▶ What this task involves:
Please copy out the part of the Iraq attacks report that opens with the words "BAGHDAD- Three violent" and closes with "years of war.", substituting "exposed" for "vulnerable".

▶ Excerpt:
Strikes Against Iraq Security Forces Kill 1

BAGHDAD- Three violent strikes against Iraqi security forces on Wednesday killed 19 people and wounded more than 50 across Iraq as the country struggles to protect itself while facing the U.S. military's departure at the end of the year.

Two morning bombings and a drive-by shooting at dawn revealed how vulnerable Iraqi forces remain to attacks after more than eight years of war.

Iraqi soldiers and police are a favorite target for militants, and are branded as traitors because of their training and working with American troops.

In the bloodiest attack Wednesday, a car bomb parked outside a restaurant where local police were having breakfast killed 15 people and wounded 41 in the southern town of al-Shumali, said Hillah hospital Dr. Zuhair al-Khafaji. Deputy governor of Babil province, Faleh al-Mahna, confirmed the toll.

Two of the dead were police, and four others were among the wounded, al-Khafaji said. The bodies and wounded victims were brought to his hospital.

Associated Press video of the scene showed charred, crumpled cars outside the eatery that was painted orange and purple. Small groups of men stood ankle-deep in the wreckage.

An eyewitness, who refused to give his name fearing he would be targeted, said the restaurant was full when the car bomb exploded shortly before 8 a.m. "A lot of travelers and innocent people were inside the place having their breakfast when the car bomb went off," he said.

Al-Shumali is just south of Hillah and about 55 miles south of Baghdad. It is also a popular resting place for Shiite pilgrims headed to the holy shrine of the Imam al-Hamza, located three miles south of the town.

Earlier, in the dawn attack, gunmen opened fire on a security patrol in a mixed Sunni-Shiite neighborhood in northeastern Baghdad. The gunmen escaped after killing two policemen and wounding a third, according to a police official and a medic at Baghdad city hospital.

Later in the morning, about a half hour after the al-Shumali blast and more than 100 miles away, a bomb exploded on a minibus that was carrying soldiers to a training area in western Iraq's Anbar province. Two soldiers were killed and 11 wounded by the bomb, which was hidden on the bus, inside their own camp near the town of Habbaniyah, 50 miles west of Baghdad.

All officials spoke on condition of anonymity because they were not authorized to talk to release the information.

The attacks come at a precarious time for Iraq, torn between wanting to assert its sovereignty without the help of U.S. forces while also recognizing that its own soldiers and police are not yet ready to stop militants on their own.

Iraqi leaders are grappling with whether they will formally ask the Obama administration to keep a relatively small number of U.S. troops -- between 3,000 and 10,000 -- in Iraq beyond the military's December 31 withdrawal deadline.

Talks among the leaders of Iraq's top political groups have stalled, and Prime Minister Nouri al-Maliki has signaled that the final decision will be left to parliament, where most lawmakers have been reluctant to embrace a continued U.S. troops presence that is unpopular with many voters.

There are currently about 45,000 U.S. troops in Iraq. Plans by the U.S. Embassy in Baghdad call for hiring just under 8,000 private security contractors to protect American government offices and residential buildings in Iraq if the military leaves.

▶ Entries provided:

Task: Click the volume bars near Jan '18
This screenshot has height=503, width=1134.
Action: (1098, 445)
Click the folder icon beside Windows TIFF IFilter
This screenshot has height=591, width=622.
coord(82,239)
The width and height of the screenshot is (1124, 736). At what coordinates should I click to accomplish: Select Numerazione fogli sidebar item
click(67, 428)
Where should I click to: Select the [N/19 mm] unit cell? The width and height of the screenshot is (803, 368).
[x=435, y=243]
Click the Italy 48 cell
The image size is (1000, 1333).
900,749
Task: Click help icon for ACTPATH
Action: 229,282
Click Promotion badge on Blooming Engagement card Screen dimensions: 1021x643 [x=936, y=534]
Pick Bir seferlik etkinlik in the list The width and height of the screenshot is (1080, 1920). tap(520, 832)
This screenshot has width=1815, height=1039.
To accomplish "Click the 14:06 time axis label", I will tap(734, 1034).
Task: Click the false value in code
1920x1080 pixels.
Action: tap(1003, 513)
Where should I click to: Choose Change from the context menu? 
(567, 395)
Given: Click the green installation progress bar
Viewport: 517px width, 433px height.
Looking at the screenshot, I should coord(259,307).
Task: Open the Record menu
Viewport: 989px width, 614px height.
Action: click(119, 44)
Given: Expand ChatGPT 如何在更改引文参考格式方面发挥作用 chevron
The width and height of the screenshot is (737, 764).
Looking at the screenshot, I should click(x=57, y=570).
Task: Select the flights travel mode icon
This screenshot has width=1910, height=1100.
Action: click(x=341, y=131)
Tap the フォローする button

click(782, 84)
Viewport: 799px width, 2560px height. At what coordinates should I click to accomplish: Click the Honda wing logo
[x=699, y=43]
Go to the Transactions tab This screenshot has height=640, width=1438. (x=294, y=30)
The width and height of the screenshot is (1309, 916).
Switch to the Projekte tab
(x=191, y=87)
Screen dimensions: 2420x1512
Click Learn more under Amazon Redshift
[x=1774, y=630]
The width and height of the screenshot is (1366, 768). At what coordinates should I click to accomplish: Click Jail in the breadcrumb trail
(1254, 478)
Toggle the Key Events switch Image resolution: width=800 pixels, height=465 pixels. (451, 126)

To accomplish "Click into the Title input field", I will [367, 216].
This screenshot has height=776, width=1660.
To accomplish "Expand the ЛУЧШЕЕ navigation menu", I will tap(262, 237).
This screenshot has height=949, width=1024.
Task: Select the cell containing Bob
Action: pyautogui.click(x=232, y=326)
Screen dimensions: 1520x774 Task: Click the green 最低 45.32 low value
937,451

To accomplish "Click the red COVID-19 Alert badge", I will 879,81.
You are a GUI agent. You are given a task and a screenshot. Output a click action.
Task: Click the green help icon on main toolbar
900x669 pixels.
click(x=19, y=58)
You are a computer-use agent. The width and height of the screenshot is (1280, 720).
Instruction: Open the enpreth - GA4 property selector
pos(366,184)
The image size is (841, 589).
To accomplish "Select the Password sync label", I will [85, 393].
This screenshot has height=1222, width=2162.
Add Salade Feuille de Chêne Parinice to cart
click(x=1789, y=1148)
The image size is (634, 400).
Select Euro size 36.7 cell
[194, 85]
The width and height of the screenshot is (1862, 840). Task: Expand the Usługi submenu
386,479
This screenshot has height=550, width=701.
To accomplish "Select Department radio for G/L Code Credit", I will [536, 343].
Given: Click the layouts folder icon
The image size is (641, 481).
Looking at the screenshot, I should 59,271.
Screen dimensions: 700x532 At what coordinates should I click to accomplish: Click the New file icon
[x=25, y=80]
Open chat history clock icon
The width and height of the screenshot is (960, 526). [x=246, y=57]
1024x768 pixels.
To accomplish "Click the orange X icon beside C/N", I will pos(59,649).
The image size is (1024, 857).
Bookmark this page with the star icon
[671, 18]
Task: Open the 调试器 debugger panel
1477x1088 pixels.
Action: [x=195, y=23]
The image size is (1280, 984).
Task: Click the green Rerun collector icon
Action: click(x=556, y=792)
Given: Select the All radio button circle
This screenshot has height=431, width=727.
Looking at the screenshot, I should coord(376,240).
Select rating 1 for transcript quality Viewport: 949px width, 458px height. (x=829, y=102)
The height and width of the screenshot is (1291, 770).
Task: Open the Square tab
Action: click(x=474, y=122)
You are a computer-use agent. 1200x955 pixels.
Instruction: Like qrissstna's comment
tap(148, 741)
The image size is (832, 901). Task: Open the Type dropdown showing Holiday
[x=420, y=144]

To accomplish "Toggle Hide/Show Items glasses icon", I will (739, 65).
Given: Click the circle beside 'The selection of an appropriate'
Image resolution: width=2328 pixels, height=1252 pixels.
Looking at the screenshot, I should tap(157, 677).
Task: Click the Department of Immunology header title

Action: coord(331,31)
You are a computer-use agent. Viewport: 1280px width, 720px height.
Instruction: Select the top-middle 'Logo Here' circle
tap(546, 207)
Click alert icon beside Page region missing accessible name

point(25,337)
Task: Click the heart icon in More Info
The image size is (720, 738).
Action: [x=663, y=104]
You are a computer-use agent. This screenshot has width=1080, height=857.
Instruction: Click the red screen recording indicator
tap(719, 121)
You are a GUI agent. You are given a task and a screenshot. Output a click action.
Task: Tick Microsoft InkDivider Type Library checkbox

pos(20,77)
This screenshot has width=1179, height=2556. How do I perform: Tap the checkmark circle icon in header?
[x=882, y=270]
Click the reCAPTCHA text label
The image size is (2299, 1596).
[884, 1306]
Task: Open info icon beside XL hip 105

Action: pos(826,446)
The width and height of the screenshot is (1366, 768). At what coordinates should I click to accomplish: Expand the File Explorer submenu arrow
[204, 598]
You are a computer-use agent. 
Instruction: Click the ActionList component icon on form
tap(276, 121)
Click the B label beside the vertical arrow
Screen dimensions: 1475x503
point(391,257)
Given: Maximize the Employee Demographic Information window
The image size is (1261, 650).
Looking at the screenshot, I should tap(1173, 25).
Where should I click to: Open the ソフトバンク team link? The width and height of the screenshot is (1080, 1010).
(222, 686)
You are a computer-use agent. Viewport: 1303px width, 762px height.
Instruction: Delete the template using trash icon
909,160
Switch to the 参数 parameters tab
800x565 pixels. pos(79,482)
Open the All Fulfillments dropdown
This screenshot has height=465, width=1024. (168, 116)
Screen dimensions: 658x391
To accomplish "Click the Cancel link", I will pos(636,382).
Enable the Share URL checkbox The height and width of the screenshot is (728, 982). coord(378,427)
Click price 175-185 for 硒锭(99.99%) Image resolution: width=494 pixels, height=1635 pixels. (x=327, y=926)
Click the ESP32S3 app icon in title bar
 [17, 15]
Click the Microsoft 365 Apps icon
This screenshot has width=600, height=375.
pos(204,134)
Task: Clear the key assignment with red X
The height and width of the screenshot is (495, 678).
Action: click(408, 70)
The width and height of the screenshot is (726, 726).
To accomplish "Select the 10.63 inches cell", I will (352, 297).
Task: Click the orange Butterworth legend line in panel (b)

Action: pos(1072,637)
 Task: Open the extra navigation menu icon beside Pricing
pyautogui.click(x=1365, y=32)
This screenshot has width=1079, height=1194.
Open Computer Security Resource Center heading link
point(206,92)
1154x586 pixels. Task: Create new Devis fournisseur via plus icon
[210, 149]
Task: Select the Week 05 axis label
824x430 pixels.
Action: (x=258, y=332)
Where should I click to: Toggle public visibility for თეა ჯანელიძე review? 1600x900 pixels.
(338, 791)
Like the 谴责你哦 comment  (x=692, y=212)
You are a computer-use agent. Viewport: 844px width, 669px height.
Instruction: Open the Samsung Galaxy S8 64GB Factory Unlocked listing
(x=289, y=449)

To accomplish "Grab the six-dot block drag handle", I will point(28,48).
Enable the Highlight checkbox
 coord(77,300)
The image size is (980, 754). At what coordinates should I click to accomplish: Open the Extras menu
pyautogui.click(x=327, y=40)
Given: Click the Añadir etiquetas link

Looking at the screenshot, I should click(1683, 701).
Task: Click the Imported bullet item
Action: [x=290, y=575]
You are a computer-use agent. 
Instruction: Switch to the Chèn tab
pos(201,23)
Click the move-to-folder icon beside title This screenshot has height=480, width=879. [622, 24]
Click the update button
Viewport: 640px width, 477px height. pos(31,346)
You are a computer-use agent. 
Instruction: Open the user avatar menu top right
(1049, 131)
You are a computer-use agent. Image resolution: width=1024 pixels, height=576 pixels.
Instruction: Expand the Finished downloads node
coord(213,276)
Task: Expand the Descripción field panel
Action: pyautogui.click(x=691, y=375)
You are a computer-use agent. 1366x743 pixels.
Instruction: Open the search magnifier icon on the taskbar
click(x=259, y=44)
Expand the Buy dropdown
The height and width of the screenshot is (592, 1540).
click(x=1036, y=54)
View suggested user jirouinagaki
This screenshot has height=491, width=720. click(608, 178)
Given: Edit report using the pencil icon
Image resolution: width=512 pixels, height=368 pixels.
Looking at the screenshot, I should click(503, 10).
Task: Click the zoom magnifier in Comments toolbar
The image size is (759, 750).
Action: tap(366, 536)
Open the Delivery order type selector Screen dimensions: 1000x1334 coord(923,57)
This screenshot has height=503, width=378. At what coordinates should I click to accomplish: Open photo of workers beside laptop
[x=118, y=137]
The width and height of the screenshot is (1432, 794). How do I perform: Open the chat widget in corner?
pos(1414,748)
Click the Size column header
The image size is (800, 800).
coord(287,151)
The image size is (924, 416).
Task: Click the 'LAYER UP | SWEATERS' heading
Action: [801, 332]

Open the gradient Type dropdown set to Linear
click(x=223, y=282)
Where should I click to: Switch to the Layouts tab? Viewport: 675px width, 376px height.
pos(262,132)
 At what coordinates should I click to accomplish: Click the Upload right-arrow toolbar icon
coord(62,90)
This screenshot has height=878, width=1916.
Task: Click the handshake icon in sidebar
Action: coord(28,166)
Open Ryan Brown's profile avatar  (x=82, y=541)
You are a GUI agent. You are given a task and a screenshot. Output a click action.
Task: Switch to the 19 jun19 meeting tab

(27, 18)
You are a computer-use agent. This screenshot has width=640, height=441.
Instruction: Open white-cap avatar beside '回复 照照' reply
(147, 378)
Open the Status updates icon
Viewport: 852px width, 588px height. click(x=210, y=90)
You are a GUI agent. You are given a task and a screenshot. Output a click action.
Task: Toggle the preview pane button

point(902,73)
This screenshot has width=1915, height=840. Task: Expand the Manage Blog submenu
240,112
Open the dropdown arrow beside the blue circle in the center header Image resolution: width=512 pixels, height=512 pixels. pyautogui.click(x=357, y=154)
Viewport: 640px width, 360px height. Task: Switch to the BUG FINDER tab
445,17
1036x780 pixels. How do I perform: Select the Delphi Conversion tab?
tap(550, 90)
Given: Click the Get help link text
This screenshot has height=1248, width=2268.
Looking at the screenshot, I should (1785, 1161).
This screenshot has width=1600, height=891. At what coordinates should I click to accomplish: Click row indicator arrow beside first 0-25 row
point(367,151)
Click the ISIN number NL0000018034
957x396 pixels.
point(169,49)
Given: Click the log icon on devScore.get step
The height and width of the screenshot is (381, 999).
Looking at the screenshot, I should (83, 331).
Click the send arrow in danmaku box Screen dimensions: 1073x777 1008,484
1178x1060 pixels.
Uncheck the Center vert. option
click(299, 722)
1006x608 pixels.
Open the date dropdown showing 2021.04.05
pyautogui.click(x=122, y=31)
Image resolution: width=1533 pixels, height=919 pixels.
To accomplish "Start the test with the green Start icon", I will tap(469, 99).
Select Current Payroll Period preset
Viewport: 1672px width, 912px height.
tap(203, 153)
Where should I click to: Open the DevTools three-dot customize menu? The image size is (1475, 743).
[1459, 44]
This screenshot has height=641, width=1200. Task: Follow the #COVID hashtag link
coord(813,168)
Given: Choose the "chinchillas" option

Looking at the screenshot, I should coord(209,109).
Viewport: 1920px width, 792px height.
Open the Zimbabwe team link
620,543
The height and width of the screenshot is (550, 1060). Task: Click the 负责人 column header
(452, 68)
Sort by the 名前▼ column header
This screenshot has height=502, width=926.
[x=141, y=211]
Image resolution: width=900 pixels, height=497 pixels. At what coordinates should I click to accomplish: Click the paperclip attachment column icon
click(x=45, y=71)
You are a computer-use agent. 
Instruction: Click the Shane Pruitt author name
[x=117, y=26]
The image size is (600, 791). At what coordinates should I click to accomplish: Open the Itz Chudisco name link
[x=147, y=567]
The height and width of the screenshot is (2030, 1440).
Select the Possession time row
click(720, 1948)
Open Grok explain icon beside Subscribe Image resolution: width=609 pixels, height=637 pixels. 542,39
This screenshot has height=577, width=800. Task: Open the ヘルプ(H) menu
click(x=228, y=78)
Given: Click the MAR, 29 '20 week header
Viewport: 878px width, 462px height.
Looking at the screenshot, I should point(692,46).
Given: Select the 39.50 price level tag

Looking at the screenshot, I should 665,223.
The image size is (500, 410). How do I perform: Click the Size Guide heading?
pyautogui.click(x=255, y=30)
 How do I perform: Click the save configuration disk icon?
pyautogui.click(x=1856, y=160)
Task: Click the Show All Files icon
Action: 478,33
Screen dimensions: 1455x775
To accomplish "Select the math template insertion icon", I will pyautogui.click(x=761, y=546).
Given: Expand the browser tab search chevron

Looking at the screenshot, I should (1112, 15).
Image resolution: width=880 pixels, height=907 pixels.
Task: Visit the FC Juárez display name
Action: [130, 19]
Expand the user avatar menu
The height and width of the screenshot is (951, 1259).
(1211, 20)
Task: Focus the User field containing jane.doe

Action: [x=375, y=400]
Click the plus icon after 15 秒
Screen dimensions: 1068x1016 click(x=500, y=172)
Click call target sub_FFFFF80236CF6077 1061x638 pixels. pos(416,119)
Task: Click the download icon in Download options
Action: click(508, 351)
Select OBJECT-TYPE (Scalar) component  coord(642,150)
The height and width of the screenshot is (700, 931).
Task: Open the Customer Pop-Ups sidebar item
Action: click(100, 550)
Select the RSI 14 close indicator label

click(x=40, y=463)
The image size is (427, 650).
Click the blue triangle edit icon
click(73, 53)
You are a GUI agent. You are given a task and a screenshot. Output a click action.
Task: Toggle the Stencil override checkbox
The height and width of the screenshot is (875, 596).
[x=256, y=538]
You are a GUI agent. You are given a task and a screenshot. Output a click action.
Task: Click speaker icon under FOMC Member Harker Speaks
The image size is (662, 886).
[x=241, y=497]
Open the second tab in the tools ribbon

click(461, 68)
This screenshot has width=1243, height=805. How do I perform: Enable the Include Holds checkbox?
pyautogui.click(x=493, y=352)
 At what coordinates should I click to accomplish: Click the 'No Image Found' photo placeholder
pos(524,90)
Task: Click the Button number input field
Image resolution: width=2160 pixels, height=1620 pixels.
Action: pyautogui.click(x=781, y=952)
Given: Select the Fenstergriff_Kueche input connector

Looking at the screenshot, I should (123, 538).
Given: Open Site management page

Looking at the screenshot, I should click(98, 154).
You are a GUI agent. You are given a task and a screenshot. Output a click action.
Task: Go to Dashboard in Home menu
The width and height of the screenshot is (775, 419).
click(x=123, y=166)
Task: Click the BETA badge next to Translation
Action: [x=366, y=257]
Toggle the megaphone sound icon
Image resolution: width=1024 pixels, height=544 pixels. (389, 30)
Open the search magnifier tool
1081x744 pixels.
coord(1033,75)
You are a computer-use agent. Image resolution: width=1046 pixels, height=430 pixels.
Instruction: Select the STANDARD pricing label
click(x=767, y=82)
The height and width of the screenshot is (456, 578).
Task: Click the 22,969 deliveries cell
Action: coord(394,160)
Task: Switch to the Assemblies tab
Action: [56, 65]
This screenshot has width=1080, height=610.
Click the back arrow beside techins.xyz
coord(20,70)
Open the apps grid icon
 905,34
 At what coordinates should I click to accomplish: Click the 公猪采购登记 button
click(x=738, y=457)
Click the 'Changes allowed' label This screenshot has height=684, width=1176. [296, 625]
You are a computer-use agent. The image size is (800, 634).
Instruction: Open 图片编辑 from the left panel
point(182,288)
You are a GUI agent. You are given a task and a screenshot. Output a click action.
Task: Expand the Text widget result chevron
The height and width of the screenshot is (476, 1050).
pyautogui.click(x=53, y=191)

▶ Exercise solution:
BAGHDAD- Three violent strikes against Iraqi security forces on Wednesday killed 19 people and wounded more than 50 across Iraq as the country struggles to protect itself while facing the U.S. military's departure at the end of the year.

Two morning bombings and a drive-by shooting at dawn revealed how exposed Iraqi forces remain to attacks after more than eight years of war.